Теперь становится почти безразлично, в какую сторону ведут отпадения от середины, потому что за невозможностью возвратиться к ней порывы ввысь, прочь от «человеческого, слишком человеческого» к сверхчеловеческому кончаются наоборот недочеловечеством и озверением; порывы к будущему прочь от современности кончаются первобытным примитивизмом; попытки вырваться за пределы обыденного рассудка, погрузиться в бездны бессознательного кончаются господством разоблачительных схем мысли с их плоским рационализмом.

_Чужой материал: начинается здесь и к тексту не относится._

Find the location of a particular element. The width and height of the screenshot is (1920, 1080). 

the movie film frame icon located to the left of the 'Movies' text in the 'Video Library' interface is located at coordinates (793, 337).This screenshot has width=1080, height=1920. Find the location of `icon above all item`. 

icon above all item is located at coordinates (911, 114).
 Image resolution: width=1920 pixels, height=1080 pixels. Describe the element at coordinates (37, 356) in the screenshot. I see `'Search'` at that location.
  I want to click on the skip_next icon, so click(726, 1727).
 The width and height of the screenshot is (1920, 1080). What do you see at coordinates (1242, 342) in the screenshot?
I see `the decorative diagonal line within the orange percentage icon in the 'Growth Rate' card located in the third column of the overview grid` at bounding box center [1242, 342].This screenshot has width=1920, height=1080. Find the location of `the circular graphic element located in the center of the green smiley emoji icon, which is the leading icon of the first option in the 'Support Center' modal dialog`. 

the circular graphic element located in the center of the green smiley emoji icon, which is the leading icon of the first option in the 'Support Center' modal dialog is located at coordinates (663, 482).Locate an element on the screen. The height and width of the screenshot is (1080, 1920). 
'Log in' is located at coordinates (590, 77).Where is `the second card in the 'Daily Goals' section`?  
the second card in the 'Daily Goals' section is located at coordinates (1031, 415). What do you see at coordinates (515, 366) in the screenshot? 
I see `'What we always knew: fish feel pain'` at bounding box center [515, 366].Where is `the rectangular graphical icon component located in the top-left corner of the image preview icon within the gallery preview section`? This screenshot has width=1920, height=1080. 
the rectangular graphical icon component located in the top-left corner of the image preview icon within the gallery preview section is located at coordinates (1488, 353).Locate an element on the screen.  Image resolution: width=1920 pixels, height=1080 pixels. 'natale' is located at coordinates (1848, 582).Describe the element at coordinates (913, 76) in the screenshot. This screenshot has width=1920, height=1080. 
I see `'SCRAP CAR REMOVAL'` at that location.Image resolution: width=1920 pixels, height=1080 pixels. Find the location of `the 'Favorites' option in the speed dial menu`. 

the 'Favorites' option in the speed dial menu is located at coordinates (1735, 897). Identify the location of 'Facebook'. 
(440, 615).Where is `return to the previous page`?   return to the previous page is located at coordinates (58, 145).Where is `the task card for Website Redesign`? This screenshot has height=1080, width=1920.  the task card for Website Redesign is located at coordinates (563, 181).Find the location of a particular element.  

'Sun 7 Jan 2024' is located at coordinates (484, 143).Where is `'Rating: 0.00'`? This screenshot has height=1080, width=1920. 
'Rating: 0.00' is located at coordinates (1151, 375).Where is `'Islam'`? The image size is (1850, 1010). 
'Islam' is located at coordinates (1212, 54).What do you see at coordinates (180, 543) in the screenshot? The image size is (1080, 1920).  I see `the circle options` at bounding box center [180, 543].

Близкую ему критику дегуманизации современного искусства и диагноз распадения человеческого образа как такового Зедльмайр находит у русских философов культуры В. И. Иванова и Н. А. Бердяева, а на Западе у Ясперса, Эрнста Юнгера, Ортеги-и-Гассета[28]. К XX веку оказывается в конец разбазарен капитал гуманистической традиции. Современный человек ставит художника в тупик тем, что так мало может вдохновить его; а художник в свою очередь не находит в себе сил, чтобы преодолеть преображающей любовью неприязнь к несимпатичному предмету. Не случайно современному искусству так легко дается образ демонического и одержимого человека, так трудно – правда великого и человечного, и совсем фатально, в принципе не удается святой и Богочеловек. Гораздо уютнее дух современности чувствует себя среди внечеловеческой, бездуховной и особенно неорганической стихии. На счет внечеловеческого пафоса последнего века Зедльмайр относит с одной стороны успехи атомной и космической физики, с другой – возникновение «рабочего», машинизированного человеческого типа с доминирующими чертами жесткости, мобильности и подчеркнутой пунктуальности, расцвет тоталитарных распорядков жизни, настроения тотальной мобилизации (выражение Эрнста Юнгера) всех наличных сил и средств, притупление чувствительности и сострадательности человеческого существа, неумение обращаться с органической и живой природой, для которой мир машины в лучшем случае отводит место в музее или заповеднике.
Проблематичной оказывается не нравственность, а онтология, первые основания бытия или вернее их отсутствие. «Этот перенос центра тяжести человеческого духа за пределы органики есть несомненно сдвиг космического порядка, нарушение как в микрокосме человека, который теперь односторонне развивает те свои духовные способности, которые под стать чертам неорганического мира… так и в макрокосмическом балансе вследствие одностороннего сохранения и пролиферации неорганического начала, которое воздействует на все области жизни почти всегда за счет органического, что ведет к опустошению жизни… Это нарушение… лишь привходящим образом отдается нарушениями в социальной, экономической и культурной областях»[29].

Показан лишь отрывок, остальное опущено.